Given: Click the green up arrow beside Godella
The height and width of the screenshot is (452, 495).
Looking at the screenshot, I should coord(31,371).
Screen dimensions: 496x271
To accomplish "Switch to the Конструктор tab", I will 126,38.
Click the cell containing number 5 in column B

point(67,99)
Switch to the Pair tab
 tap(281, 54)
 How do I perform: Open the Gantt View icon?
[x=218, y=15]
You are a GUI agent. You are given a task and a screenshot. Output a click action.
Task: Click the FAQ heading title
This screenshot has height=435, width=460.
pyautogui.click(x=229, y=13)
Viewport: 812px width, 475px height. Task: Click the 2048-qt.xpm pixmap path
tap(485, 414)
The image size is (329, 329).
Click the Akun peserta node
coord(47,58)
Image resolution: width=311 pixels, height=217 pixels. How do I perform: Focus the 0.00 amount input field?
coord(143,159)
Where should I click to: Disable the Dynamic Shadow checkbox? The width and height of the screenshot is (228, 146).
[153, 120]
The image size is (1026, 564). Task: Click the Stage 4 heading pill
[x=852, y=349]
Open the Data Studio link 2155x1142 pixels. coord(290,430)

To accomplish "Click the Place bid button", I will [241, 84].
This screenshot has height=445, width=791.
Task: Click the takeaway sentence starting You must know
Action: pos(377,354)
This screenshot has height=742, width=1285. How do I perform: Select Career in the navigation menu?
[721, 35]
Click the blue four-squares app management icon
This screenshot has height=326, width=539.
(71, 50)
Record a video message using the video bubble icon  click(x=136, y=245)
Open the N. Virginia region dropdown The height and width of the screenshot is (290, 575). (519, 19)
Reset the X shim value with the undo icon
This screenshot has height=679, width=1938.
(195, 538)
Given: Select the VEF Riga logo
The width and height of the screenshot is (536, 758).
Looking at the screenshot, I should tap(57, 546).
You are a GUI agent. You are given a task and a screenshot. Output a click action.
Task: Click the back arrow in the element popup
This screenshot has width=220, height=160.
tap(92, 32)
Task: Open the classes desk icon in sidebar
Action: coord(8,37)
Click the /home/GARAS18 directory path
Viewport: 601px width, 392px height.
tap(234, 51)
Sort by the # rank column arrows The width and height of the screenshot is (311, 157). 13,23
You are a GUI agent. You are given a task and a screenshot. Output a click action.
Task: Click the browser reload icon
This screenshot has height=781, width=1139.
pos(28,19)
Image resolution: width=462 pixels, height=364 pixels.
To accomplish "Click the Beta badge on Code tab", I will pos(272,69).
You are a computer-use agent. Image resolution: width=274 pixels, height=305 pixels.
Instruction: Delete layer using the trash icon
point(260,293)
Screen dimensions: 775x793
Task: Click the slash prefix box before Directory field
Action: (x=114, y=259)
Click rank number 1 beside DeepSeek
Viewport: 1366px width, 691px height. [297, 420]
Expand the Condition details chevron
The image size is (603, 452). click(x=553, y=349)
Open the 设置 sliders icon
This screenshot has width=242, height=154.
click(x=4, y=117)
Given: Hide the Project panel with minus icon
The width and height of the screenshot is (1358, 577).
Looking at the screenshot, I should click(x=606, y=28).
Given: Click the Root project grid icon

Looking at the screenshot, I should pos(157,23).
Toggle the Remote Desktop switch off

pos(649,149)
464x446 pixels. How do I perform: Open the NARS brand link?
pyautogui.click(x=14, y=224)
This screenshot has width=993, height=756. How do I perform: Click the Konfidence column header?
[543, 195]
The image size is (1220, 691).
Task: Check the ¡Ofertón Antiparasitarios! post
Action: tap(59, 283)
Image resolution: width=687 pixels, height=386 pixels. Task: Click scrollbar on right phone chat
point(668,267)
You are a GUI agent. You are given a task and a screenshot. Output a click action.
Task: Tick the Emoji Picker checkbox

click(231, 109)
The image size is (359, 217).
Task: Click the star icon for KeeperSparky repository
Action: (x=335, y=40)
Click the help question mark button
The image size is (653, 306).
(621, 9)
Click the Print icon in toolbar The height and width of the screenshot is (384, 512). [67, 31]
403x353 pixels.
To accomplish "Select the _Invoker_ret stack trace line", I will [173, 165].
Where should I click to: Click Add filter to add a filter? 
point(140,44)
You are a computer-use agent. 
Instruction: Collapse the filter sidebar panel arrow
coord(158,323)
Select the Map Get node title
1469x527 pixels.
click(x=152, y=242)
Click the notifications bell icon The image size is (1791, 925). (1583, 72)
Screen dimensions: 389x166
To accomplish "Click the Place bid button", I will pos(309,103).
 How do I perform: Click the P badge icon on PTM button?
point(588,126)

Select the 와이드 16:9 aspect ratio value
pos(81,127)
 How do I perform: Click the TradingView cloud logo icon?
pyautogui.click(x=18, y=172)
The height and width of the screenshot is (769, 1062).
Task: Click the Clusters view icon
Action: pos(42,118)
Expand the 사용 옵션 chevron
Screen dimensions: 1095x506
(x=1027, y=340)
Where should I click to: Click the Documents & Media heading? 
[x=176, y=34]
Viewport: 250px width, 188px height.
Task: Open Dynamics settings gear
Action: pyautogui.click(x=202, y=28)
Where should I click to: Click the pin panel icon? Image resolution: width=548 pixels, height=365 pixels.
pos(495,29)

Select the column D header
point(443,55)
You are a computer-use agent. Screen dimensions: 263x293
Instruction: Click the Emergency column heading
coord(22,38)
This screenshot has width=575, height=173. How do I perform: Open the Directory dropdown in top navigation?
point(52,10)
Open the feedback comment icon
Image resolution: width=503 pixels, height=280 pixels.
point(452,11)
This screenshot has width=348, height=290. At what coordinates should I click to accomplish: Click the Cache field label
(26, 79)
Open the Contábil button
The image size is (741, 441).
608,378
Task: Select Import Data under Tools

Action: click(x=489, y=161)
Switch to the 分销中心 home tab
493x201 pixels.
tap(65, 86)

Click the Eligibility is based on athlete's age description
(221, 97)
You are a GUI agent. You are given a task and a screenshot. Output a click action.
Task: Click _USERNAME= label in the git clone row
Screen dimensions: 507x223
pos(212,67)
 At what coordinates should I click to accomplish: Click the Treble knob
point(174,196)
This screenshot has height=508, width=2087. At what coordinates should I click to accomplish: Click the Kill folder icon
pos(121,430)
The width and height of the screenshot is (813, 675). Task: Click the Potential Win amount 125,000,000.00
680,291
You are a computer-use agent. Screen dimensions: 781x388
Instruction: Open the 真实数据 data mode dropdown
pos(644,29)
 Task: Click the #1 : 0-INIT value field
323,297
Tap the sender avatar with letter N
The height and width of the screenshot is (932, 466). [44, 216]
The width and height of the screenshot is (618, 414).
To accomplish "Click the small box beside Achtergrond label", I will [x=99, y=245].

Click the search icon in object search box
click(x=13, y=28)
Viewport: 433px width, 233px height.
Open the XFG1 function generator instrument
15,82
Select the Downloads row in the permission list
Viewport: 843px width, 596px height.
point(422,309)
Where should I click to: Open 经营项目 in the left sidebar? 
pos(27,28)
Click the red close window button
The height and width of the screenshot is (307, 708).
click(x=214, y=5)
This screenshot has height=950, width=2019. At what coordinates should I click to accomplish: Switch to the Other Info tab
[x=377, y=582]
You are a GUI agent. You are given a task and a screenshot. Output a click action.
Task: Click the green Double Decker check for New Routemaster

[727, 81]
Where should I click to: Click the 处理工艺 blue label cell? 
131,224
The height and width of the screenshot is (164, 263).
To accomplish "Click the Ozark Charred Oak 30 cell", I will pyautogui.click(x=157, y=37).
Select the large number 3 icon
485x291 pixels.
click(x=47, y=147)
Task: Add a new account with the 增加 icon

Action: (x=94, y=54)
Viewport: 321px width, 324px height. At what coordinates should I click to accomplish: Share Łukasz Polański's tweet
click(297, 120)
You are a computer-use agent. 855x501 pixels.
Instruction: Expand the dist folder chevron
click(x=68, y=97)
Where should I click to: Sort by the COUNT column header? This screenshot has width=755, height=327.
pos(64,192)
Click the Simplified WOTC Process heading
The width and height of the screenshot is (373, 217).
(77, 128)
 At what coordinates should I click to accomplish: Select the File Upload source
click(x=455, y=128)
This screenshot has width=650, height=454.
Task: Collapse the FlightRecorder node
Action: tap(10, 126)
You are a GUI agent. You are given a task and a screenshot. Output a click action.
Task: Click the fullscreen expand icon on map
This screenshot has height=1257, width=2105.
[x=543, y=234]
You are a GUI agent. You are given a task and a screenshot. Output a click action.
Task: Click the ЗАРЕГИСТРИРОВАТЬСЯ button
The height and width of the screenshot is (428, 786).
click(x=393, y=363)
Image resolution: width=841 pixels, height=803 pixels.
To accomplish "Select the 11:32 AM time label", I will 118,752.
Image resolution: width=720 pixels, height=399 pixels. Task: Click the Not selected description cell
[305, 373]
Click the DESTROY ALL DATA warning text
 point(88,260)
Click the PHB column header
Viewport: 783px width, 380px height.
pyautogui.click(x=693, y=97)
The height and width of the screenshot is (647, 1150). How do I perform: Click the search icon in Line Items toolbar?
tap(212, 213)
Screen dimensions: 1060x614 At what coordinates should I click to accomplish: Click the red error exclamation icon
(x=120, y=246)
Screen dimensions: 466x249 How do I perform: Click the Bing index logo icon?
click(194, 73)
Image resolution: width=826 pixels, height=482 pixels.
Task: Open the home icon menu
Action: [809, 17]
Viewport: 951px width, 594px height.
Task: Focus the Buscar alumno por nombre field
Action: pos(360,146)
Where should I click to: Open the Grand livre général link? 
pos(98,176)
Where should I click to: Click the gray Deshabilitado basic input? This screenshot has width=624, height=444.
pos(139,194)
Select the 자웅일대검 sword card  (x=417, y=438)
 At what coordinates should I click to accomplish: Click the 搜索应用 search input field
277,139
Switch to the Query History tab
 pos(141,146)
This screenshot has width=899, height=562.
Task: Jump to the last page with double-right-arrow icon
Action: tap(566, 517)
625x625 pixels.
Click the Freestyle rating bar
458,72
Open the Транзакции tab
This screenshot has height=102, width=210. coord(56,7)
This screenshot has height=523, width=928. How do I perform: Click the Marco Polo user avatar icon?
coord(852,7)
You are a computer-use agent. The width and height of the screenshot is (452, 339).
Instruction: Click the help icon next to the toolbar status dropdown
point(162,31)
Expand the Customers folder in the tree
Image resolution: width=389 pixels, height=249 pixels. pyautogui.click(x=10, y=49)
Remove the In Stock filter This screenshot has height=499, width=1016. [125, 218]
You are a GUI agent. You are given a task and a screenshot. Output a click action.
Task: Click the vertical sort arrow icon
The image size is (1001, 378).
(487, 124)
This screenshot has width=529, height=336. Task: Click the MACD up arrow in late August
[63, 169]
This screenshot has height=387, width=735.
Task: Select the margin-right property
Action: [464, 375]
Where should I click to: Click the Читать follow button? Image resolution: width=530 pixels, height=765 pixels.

**Task goal**
Output the lines above exactly, but only those between the line holding "Task: Click _USERNAME= label" and the line holding "You are a computer-use agent. Screen dimensions: 781x388", inclusive.

**Reply to the task**
Task: Click _USERNAME= label in the git clone row
Screen dimensions: 507x223
pos(212,67)
 At what coordinates should I click to accomplish: Click the Treble knob
point(174,196)
This screenshot has height=508, width=2087. At what coordinates should I click to accomplish: Click the Kill folder icon
pos(121,430)
The width and height of the screenshot is (813, 675). Task: Click the Potential Win amount 125,000,000.00
680,291
You are a computer-use agent. Screen dimensions: 781x388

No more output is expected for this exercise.